4. Empfehlungen für Unternehmen

Um gut auf die mögliche Novellierung der AVV vorbereitet zu sein, sollten Unternehmen folgende Schritte ergreifen:

  1. Frühzeitige Informationsbeschaffung: Aktive Verfolgung der Gesetzgebungsverfahren über Fachmedien, Branchenverbände und offizielle Bekanntmachungen des Bundesumweltministeriums (BMUV) oder der Landesumweltämter.
  2. Bestandsaufnahme der Abfallströme: Eine aktuelle Übersicht über alle anfallenden Abfallarten und deren bisherige Deklaration ist unerlässlich.
  3. Fachliche Expertise nutzen: Bei Unsicherheiten sollten externe Abfallberater oder akkreditierte Labore konsultiert werden.
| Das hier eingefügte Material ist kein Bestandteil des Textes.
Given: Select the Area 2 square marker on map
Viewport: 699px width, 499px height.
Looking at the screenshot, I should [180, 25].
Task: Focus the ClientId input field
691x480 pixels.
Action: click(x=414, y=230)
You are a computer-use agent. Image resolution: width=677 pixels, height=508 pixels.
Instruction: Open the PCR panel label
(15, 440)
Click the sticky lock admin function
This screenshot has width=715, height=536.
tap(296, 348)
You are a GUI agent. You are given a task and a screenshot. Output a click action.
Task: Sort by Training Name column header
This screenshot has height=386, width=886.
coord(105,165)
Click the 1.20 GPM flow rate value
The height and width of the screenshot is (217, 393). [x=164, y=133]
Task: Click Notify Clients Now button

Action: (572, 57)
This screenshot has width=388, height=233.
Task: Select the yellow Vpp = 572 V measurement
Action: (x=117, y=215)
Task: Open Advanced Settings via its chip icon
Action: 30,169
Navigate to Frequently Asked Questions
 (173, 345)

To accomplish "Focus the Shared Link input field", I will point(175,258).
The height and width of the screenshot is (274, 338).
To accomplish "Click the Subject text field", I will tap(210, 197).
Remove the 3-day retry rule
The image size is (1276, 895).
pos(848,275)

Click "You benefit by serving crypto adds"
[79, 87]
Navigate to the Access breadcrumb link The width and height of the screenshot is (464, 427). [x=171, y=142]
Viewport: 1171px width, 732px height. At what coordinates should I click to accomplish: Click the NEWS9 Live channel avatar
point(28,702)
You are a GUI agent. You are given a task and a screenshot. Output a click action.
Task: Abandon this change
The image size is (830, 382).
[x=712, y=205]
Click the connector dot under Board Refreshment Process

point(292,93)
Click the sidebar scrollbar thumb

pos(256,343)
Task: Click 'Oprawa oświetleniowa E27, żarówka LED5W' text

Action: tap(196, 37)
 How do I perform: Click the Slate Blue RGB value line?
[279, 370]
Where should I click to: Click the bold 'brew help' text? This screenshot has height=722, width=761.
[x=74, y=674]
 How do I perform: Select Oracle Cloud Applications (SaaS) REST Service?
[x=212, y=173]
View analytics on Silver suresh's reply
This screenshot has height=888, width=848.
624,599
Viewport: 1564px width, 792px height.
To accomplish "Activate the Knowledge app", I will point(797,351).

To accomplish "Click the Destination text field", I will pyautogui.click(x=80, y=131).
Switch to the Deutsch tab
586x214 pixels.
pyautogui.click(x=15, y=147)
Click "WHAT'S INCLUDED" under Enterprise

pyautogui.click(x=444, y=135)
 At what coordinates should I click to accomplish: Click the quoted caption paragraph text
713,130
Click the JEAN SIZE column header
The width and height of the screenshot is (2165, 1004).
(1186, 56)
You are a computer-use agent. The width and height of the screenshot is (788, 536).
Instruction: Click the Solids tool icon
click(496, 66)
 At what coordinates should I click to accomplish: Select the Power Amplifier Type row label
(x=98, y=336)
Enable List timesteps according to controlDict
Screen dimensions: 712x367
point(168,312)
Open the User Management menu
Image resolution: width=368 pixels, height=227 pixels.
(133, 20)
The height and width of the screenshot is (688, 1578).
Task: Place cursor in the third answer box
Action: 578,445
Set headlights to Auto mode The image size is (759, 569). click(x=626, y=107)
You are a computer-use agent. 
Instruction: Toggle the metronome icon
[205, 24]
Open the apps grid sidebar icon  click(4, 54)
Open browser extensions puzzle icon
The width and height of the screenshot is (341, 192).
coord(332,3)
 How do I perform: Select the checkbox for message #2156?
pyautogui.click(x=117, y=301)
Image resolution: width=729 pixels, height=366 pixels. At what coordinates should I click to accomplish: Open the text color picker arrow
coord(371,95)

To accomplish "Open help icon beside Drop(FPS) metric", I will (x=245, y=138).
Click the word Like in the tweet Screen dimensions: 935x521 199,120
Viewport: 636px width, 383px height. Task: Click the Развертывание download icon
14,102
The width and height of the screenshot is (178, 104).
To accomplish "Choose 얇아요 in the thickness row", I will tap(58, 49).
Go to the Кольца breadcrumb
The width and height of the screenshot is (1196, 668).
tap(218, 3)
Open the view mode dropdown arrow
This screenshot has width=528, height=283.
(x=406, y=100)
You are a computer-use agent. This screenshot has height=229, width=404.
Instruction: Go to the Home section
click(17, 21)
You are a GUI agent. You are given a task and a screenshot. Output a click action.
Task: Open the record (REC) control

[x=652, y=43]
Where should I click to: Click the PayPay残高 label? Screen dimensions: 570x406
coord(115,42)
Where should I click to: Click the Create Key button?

Auch der Austausch mit dem zuständigen Entsorger ist ratsam.
  4. Interne Kommunikation und Schulung: Betroffene Mitarbeiter (z.B. in Produktion, Logistik, Einkauf, Umweltmanagement) müssen über die Änderungen informiert und geschult werden.
  5. Anpassung der Dokumentation: Alle relevanten Unterlagen, von der internen Abfallerfassung bis zu den externen Nachweisen, müssen rechtzeitig an die neuen Vorgaben angepasst werden.

Fazit

Die bevorstehende Novellierung der Abfallverzeichnis-Verordnung (AVV) ab November 2025 ist ein wichtiger Schritt zur Anpassung des deutschen Abfallrechts an aktuelle Entwicklungen und Erfordernisse. Sie unterstreicht die dynamische Natur des Umweltrechts und die Notwendigkeit für Unternehmen, stets auf dem neuesten Stand zu bleiben. Eine proaktive Auseinandersetzung mit den Änderungen und eine sorgfältige Umsetzung sind entscheidend, um weiterhin eine rechtskonforme, sichere und nachhaltige Abfallwirtschaft zu gewährleisten und potenzielle Risiken für Unternehmen und Umwelt zu minimieren.